• _EXCERPT_
■ ■ ■ ■ ■
# Classifiying the tweets using BERT

In [None]:
!wget --quiet https://raw.githubusercontent.com/tensorflow/models/master/official/nlp/bert/tokenization.py

In [None]:
import numpy as np
import pandas as pd
import matplotlib.pyplot as plt
import seaborn as sns
import os
import re
import string
import tqdm
import nltk
nltk.download('stopwords')
nltk.download('wordnet')
from wordcloud import WordCloud
from nltk.corpus import stopwords
from tqdm.notebook import tqdm
import tensorflow as tf
from tensorflow.keras.layers import Dense, Input
from tensorflow.keras.optimizers import Adam
from tensorflow.keras.models import Model
from tensorflow.keras.callbacks import ModelCheckpoint
import tensorflow_hub as hub
import tokenization
from sklearn.model_selection import train_test_split
from sklearn.preprocessing import LabelEncoder

### Loading data

In [None]:
train_data = pd.read_csv("../input/tweets-with-sarcasm-and-irony/train.csv")
test_data = pd.read_csv("../input/tweets-with-sarcasm-and-irony/test.csv")

### Remove recurring tweets to prevent ambiguity

In [None]:
train_tweets=train_data['tweets'].tolist()
test_tweets=test_data['tweets'].tolist()

In [None]:
def keep_uniques(array, df):
    dels=[]
    for i in array:
        if array.count(i)>1:
            dels.append(i)
    dels=list(set(dels))
    for i in dels:
        df.drop( df[ df['tweets'] == i ].index, inplace=True)
■ ■ ■ ■ ■
• _RECORDED DATA_
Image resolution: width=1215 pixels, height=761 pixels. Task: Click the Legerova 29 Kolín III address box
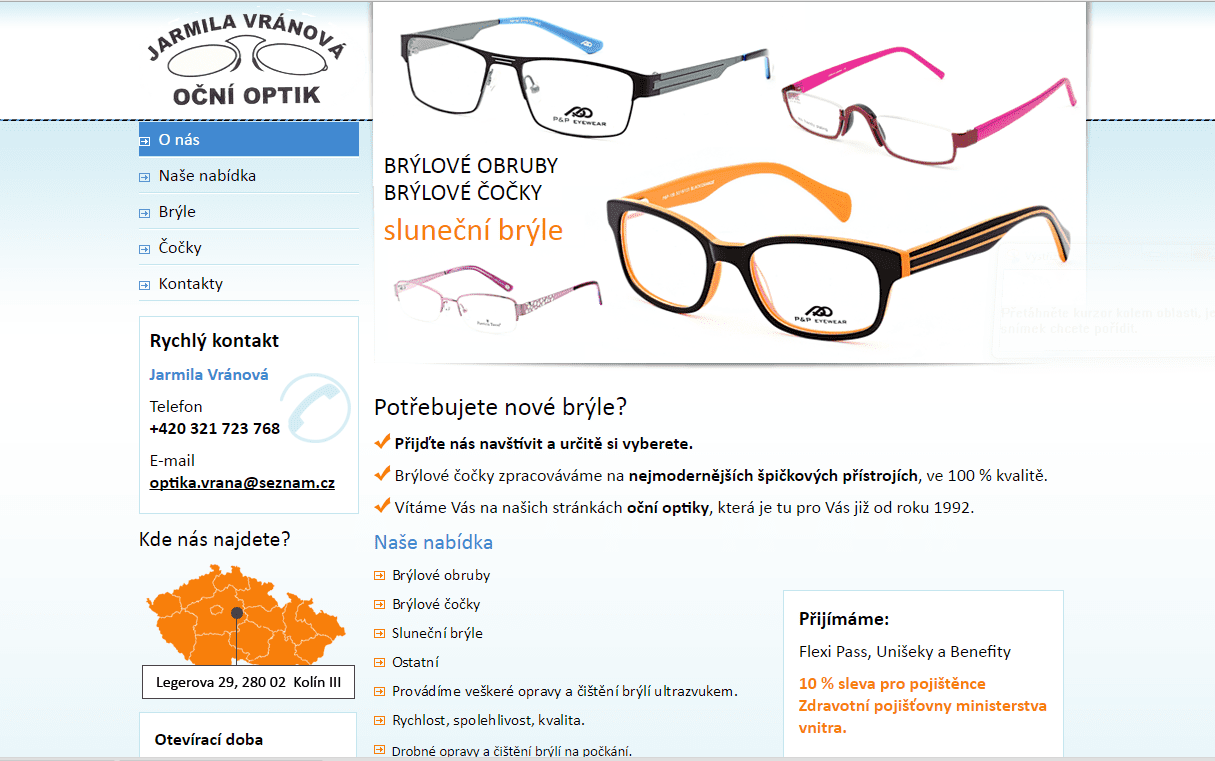tap(249, 683)
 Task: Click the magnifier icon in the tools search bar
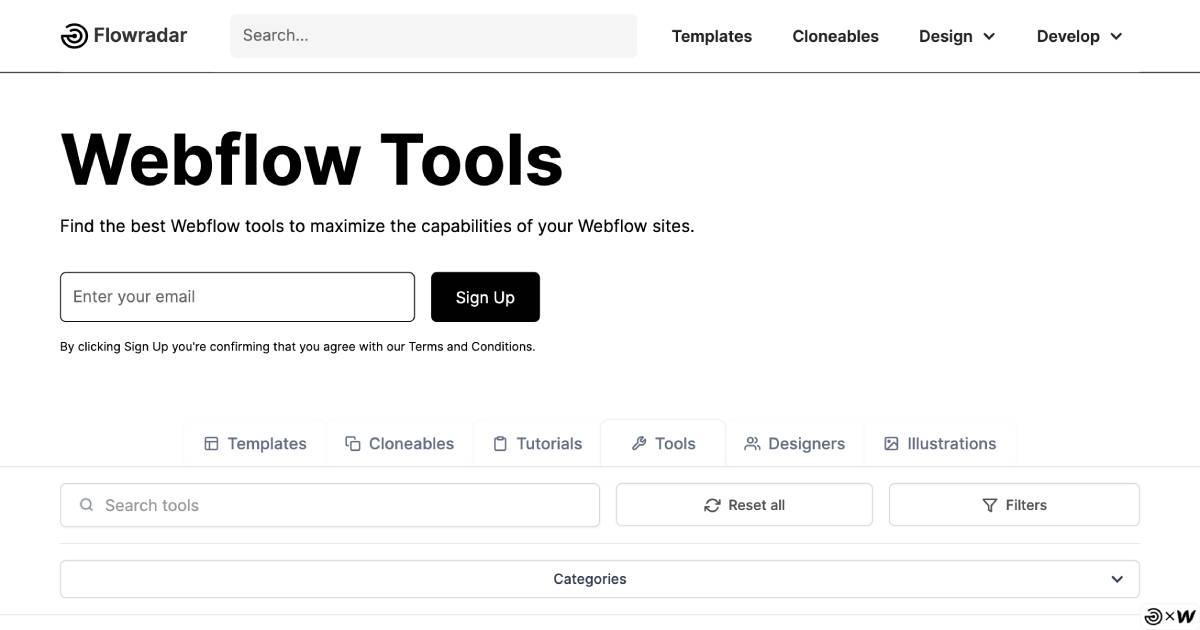coord(87,505)
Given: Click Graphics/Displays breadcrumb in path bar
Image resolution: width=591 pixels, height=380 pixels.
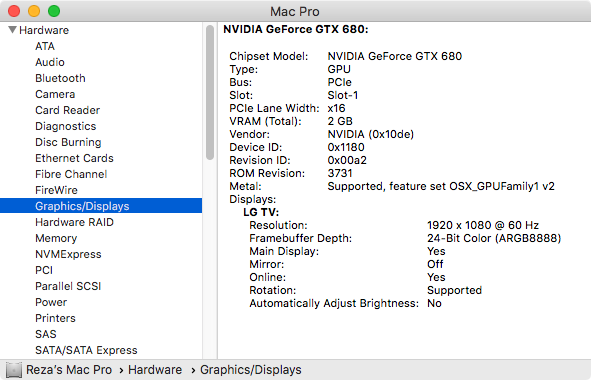Looking at the screenshot, I should pos(251,370).
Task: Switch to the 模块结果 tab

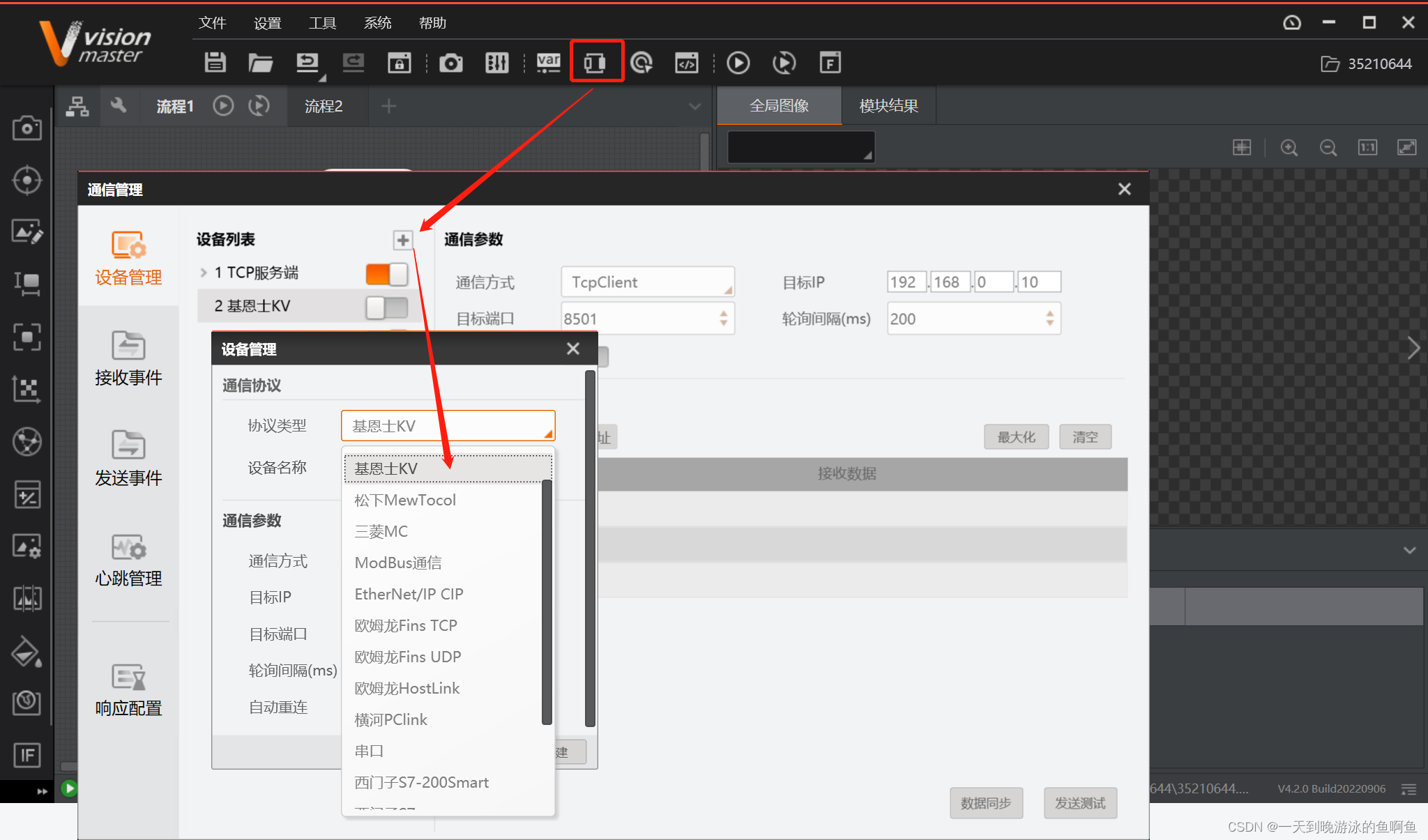Action: (x=888, y=105)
■ ■ ■ ■ ■
• _WHAT THIS TASK INVOLVES_
Please reproduce the passage of the BERT tweet-classification notebook starting at "### Remove recurring" and ending at "dels.append(i)", character for character.

• _COMPLETE OUTPUT_
### Remove recurring tweets to prevent ambiguity

In [None]:
train_tweets=train_data['tweets'].tolist()
test_tweets=test_data['tweets'].tolist()

In [None]:
def keep_uniques(array, df):
    dels=[]
    for i in array:
        if array.count(i)>1:
            dels.append(i)